### What the task asks
When you reach the line that contains "Screen dimensions: 1163x625" in the data below, start reproducing lines exactly, and stop after the line that contains "Image resolution: width=825".

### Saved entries
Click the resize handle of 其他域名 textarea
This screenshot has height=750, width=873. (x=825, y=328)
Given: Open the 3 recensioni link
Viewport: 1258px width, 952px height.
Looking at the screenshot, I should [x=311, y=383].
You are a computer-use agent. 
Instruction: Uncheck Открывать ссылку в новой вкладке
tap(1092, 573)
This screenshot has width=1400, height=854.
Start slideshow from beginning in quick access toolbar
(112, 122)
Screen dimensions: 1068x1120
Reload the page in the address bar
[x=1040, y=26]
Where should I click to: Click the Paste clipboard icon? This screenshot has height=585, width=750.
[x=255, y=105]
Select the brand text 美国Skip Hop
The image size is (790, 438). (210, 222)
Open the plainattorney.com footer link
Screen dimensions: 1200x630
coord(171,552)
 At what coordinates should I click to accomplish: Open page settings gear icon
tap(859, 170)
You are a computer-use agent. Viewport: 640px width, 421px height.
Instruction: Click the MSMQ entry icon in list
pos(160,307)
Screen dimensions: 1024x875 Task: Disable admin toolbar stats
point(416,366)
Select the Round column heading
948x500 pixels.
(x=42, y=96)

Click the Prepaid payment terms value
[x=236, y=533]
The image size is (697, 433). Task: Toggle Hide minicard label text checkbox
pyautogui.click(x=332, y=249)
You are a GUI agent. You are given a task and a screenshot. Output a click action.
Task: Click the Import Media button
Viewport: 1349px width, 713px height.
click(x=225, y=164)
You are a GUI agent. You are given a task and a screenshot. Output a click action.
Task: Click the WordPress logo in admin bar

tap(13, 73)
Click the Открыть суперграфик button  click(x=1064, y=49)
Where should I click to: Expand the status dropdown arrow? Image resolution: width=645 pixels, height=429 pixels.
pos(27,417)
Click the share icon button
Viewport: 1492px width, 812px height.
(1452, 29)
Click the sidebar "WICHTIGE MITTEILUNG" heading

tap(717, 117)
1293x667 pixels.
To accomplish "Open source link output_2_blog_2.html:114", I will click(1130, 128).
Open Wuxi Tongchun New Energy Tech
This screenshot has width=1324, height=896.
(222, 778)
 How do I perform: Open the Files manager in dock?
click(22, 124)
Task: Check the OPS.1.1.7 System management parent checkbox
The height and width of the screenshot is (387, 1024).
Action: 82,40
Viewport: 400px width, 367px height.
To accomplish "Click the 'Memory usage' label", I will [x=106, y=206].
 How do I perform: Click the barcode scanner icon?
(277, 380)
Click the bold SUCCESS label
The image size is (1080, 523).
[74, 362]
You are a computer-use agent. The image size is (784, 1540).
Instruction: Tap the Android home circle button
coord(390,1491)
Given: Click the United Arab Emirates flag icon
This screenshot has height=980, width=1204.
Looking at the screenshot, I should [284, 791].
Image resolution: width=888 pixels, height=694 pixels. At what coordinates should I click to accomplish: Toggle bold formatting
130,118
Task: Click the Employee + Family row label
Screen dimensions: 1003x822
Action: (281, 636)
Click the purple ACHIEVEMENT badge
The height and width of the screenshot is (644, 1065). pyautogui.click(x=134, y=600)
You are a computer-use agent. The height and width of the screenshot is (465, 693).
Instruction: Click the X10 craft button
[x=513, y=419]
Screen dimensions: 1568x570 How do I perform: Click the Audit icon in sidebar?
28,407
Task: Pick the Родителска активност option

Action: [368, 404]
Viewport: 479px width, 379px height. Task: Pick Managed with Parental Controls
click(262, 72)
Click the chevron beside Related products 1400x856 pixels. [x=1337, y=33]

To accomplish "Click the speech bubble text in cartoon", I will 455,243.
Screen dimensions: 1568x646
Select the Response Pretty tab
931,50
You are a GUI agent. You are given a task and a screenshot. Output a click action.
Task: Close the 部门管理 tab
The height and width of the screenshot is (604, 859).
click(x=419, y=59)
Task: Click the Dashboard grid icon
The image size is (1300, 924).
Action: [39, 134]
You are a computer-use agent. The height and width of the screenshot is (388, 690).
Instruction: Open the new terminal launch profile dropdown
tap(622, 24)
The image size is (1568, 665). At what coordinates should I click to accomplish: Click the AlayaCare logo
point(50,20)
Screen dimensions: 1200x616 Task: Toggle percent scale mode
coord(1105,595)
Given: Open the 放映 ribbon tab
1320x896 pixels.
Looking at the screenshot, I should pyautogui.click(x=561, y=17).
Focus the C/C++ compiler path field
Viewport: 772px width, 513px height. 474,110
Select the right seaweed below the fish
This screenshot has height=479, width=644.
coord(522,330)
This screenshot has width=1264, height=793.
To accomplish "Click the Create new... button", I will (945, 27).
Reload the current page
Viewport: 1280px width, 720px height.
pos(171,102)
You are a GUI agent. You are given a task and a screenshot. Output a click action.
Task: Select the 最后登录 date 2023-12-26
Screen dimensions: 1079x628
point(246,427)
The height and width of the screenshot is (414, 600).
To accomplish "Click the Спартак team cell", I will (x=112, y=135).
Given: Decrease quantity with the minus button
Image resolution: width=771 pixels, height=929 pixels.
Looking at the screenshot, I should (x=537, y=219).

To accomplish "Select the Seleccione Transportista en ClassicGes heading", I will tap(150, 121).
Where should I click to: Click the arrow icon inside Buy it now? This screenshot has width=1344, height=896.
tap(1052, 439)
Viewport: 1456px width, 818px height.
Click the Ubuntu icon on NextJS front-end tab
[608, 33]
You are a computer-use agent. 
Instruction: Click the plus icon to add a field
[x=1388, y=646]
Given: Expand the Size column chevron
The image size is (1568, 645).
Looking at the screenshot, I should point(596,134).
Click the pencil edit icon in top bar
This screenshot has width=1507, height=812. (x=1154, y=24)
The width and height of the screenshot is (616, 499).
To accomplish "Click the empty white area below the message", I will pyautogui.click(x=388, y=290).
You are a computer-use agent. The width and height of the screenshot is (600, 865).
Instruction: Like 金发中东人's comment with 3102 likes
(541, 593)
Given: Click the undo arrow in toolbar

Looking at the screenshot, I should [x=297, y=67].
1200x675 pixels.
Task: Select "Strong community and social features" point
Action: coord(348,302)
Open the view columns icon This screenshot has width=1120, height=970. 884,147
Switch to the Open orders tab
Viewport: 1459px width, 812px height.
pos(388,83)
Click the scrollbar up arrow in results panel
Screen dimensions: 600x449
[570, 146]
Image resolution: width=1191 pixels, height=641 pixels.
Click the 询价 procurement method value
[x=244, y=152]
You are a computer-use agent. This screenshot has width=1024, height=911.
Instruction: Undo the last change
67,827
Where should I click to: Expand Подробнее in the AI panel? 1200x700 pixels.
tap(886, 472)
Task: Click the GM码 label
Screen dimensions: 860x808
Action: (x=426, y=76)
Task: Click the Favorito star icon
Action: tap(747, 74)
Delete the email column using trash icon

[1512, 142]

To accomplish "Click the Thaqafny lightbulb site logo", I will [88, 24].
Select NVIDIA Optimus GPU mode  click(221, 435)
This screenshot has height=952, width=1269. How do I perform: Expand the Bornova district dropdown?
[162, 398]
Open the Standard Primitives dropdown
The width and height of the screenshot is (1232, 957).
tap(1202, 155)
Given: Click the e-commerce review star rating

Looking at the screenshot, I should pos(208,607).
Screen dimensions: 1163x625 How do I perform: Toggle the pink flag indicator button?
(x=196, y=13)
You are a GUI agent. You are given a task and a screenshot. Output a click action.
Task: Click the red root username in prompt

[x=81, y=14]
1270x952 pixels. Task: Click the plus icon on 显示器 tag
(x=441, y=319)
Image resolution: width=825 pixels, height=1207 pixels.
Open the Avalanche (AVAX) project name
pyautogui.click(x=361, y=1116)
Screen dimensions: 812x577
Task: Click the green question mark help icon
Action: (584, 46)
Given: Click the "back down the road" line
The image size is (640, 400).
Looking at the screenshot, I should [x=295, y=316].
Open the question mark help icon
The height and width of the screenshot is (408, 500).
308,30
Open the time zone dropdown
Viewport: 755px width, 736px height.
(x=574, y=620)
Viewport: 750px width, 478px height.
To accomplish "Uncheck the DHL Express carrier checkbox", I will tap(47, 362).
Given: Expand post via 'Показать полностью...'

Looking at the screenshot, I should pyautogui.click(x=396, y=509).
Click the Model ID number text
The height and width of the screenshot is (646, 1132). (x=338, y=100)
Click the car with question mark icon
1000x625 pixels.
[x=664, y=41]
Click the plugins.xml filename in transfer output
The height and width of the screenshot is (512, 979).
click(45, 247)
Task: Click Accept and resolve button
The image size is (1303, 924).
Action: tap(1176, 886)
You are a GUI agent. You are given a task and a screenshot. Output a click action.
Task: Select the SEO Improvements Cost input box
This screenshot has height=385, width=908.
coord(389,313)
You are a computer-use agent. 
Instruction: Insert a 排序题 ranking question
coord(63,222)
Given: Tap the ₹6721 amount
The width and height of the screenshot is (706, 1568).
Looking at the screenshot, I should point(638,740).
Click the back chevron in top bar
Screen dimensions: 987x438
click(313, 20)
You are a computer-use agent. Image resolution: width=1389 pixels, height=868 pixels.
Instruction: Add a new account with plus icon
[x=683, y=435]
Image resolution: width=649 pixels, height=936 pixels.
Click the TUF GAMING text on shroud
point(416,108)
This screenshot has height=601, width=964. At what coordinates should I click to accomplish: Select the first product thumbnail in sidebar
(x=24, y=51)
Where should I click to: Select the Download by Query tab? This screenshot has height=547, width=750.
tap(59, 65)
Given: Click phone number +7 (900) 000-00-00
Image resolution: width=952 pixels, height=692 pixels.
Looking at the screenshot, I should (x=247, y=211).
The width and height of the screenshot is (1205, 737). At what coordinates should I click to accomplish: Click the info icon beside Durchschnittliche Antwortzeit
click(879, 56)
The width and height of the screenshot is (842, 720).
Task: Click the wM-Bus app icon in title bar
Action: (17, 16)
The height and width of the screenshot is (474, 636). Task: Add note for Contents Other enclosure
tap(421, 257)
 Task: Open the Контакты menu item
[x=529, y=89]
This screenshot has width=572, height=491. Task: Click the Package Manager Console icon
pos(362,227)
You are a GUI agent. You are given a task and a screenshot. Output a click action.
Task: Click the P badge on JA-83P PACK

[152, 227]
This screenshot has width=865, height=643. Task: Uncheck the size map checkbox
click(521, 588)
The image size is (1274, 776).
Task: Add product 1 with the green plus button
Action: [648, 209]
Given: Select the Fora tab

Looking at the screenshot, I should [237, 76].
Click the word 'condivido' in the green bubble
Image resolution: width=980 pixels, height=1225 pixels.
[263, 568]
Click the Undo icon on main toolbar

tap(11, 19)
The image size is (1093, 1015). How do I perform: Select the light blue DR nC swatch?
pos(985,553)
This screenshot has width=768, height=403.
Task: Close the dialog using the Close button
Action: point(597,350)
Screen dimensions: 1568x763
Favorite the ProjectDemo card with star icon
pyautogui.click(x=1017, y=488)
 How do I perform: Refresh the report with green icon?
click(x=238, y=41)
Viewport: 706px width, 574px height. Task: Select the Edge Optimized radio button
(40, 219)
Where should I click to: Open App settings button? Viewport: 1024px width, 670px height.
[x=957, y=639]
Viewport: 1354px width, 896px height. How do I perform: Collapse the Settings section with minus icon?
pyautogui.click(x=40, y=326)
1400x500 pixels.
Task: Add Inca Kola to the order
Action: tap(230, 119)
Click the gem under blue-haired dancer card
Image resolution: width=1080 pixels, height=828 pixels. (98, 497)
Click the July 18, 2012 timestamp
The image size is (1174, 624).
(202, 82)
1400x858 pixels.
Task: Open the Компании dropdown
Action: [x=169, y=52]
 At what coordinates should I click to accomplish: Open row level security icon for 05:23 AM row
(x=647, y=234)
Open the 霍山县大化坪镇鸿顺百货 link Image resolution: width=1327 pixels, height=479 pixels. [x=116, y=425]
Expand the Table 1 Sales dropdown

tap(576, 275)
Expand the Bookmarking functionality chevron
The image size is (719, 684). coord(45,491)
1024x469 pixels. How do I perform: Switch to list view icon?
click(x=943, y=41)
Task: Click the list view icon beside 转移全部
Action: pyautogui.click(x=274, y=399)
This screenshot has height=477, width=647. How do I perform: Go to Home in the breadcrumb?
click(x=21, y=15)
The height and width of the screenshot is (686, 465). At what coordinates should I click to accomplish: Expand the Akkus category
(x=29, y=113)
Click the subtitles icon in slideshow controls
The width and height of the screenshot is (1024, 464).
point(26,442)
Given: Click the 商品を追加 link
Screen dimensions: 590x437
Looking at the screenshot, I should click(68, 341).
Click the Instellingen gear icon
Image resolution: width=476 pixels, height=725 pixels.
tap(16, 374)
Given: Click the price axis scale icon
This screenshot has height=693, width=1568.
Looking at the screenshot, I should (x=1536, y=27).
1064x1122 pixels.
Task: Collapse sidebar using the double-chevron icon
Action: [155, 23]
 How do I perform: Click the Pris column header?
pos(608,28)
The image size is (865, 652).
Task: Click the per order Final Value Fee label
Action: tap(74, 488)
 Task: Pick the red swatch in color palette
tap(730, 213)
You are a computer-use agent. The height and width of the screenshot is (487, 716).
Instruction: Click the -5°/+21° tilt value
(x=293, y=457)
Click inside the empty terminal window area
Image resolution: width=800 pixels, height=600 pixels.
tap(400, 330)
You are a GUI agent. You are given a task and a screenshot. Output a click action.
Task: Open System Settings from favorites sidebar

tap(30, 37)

### Expected output
Screen dimensions: 1163x625 How do I perform: Toggle the pink flag indicator button?
(x=196, y=13)
You are a GUI agent. You are given a task and a screenshot. Output a click action.
Task: Click the red root username in prompt

[x=81, y=14]
1270x952 pixels. Task: Click the plus icon on 显示器 tag
(x=441, y=319)
Image resolution: width=825 pixels, height=1207 pixels.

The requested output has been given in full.